El arte de visualizar

Somos lo que pensamos. Aquello que se imagina o desea puede acabar siendo realidad. La visualización creativa es la forma ideal para desarrollar una capacidad que perdimos cuando éramos niños: imaginar nuestros deseos sin dejar que el miedo de la razón sea una frontera.

Los expertos en artes psíquicas aseguran que no debemos temer pensar ni imaginar, siempre y cuando estemos dispuestos a aceptar que aquello que pasa por la mente puede acabar en el mundo real. La explicación: ninguna que sea coherente. En teoría, cada vez que idealizamos un sueño, idea o ambición y la llevamos hasta nuestra pantalla mental, se desencadena un proceso de emisión de frecuencias que acabarán «flotando en el aire» y que «mágicamente» puede convertirse en realidad, por eso es tan importante la práctica de la visualización en las temáticas psíquicas.
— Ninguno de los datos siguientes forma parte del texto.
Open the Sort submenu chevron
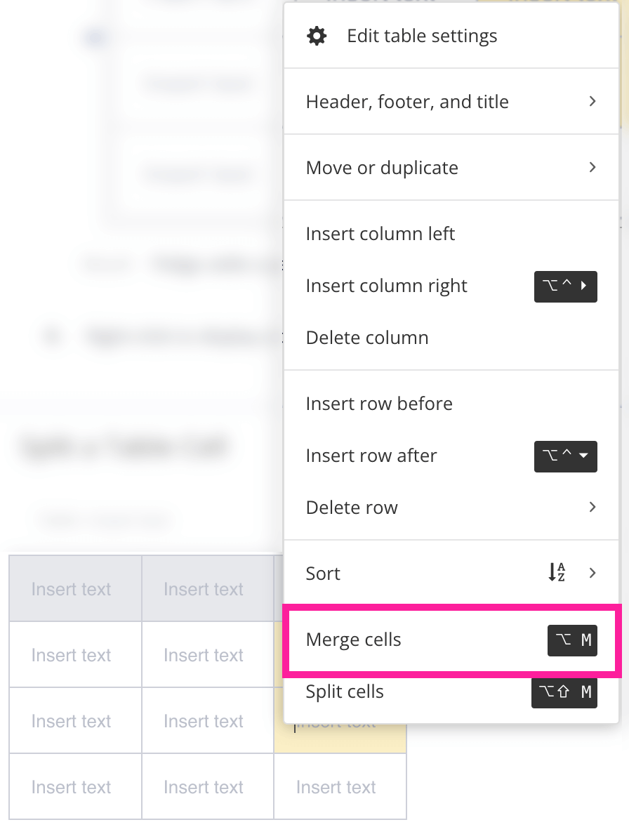629x827 pixels. 592,573
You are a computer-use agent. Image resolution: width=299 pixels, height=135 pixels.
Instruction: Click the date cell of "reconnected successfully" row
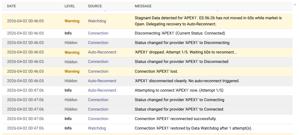pos(25,119)
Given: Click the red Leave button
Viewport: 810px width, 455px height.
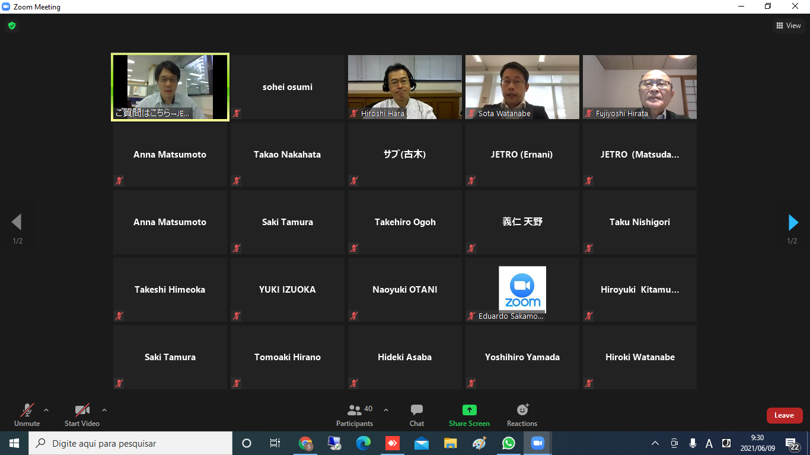Looking at the screenshot, I should [x=784, y=415].
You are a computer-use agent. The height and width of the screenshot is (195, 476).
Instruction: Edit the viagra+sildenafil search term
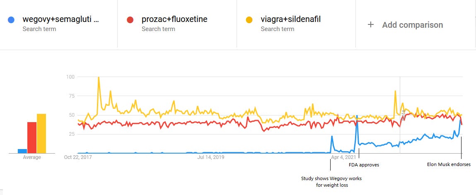pos(290,19)
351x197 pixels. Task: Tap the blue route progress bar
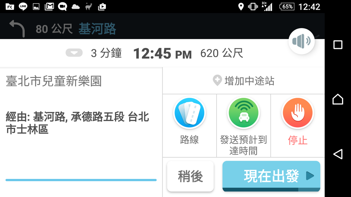pos(81,180)
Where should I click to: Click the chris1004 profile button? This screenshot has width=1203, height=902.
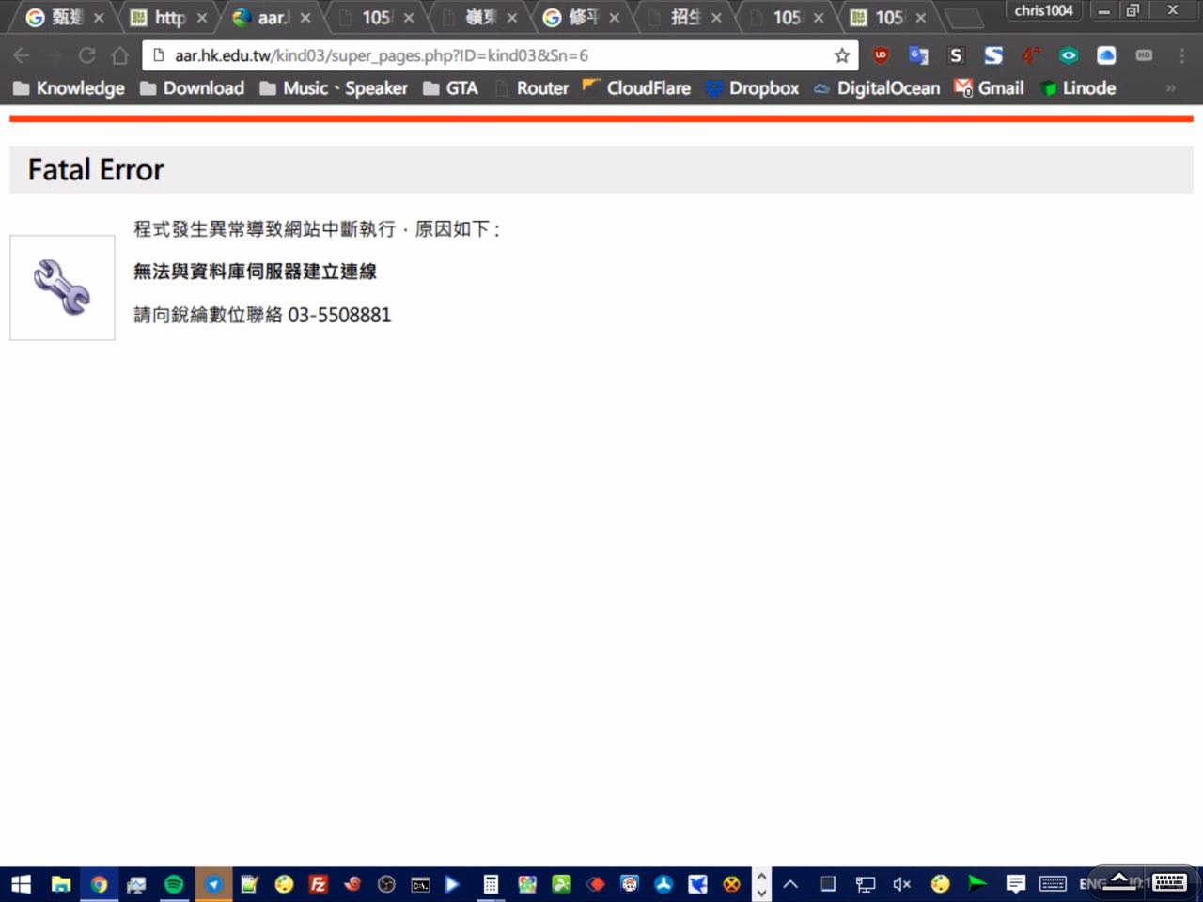pyautogui.click(x=1043, y=10)
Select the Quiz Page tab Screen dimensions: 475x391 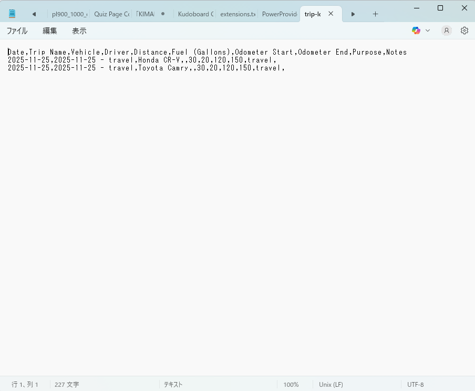[x=111, y=14]
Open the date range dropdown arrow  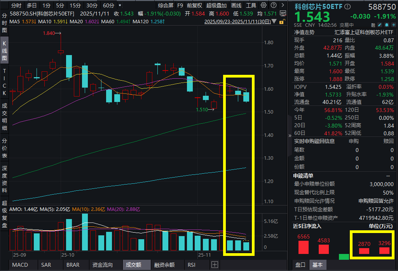point(274,22)
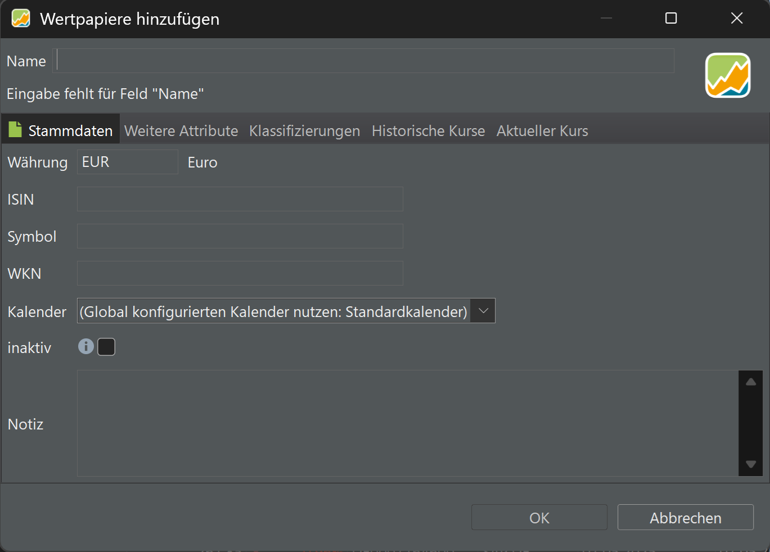Focus the Name text field

tap(364, 61)
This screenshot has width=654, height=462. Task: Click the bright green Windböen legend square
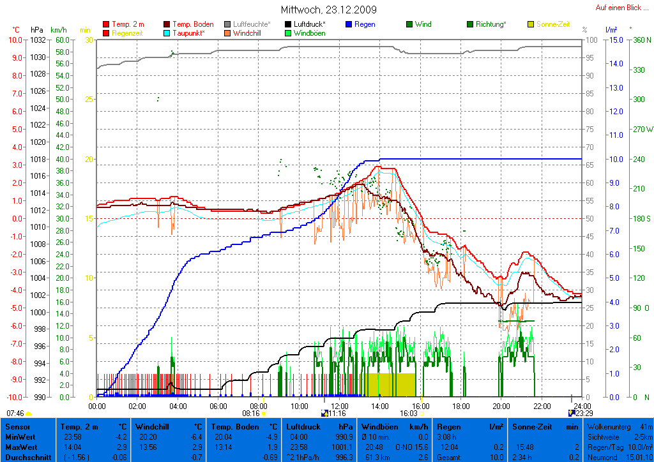288,33

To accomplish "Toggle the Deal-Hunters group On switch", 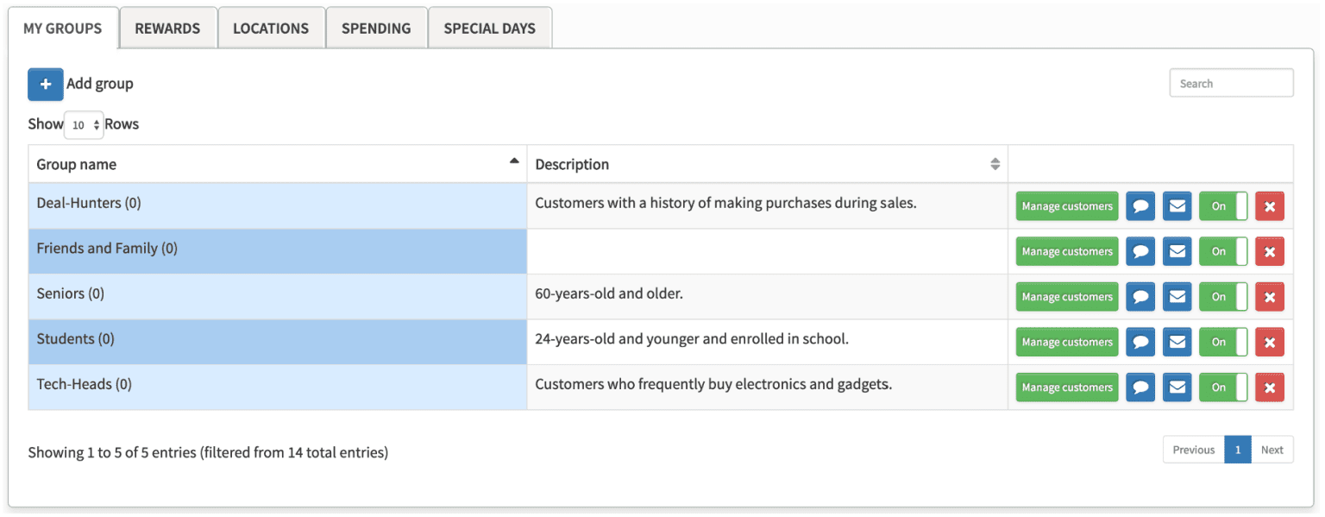I will 1222,206.
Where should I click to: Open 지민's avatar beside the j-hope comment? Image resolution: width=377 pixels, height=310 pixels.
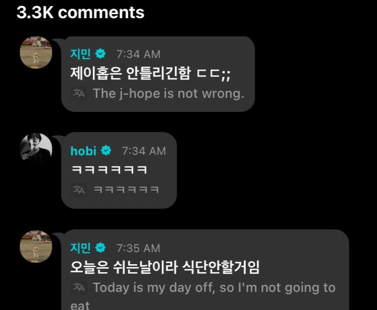click(36, 52)

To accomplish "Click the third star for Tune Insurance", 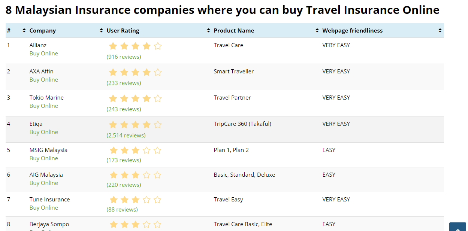I will pos(135,200).

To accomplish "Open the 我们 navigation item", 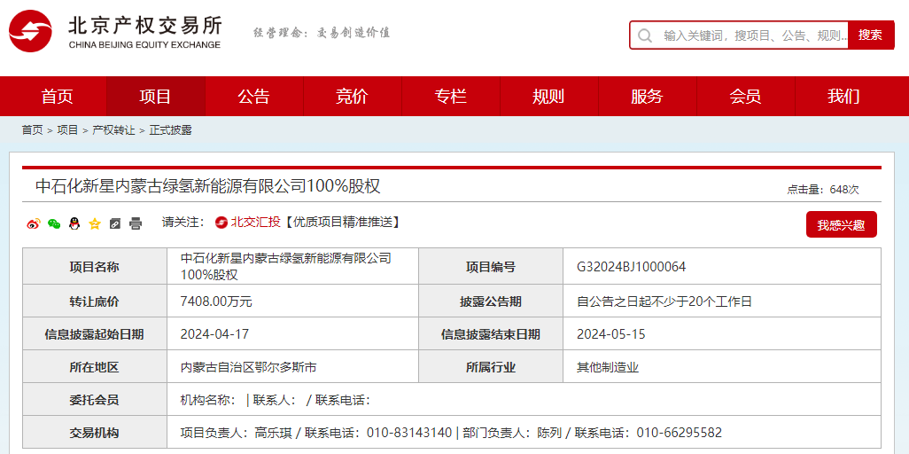I will tap(843, 97).
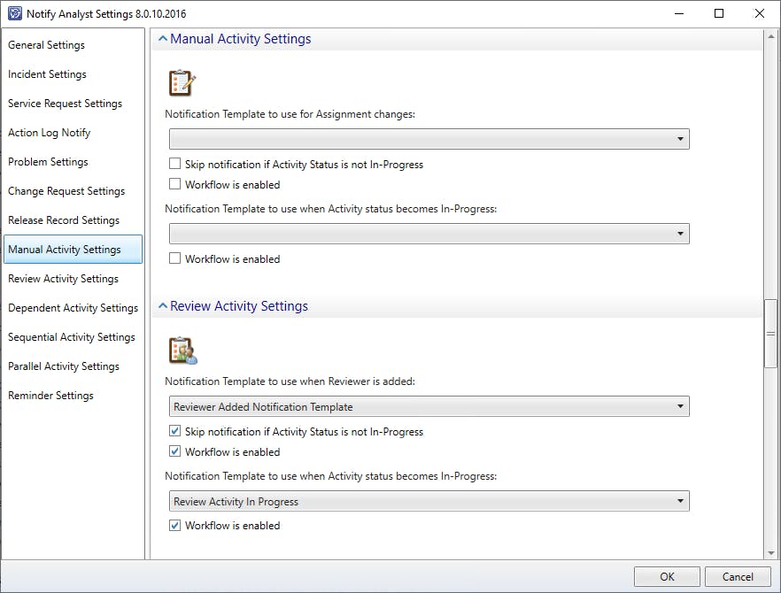Viewport: 781px width, 593px height.
Task: Click the Notify Analyst app icon
Action: [x=14, y=14]
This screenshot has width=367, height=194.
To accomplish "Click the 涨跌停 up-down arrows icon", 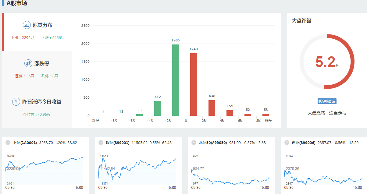I will 28,63.
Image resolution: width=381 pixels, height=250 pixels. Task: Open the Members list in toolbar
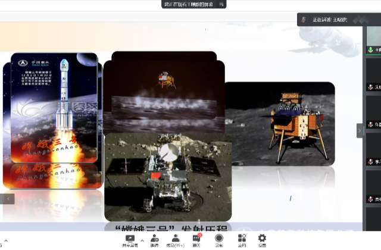pyautogui.click(x=176, y=239)
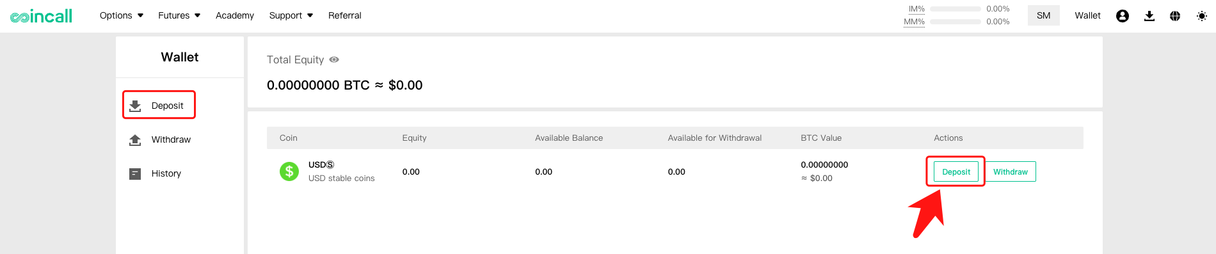Click the sidebar Withdraw tray icon
The width and height of the screenshot is (1216, 254).
coord(135,139)
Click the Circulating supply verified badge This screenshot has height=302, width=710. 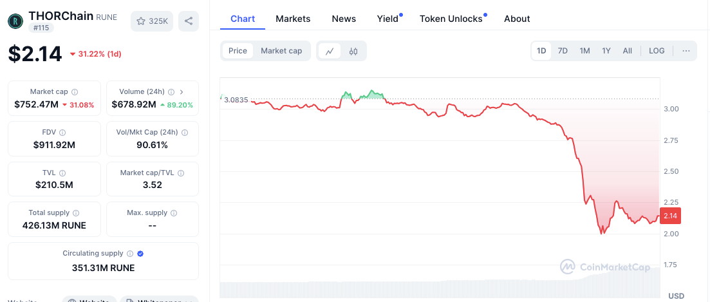[x=140, y=254]
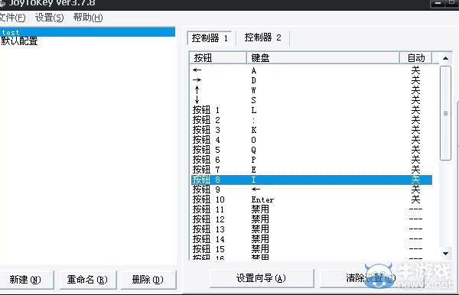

Cuando pensamos, imaginamos o proyectamos ideas e ilusiones, las visualizamos en nuestra mente. La fuerza psíquica que usamos y la constancia que tengamos a la hora de efectuar estas visualizaciones es lo que nos dará la fuerza para lograr que nuestro ritual o práctica mágica tenga la fuerza que necesita.

Así pues, vemos que imaginar es visualizar, pero ¿dónde está la diferencia? Muy sencillo: en que cuando imaginamos, simplemente dejamos que la mente se evada, que vague sin sentido o intención determinada, mientras que al visualizar mágicamente lo hacemos con toda la conciencia del mundo, provocando al tiempo un deseo.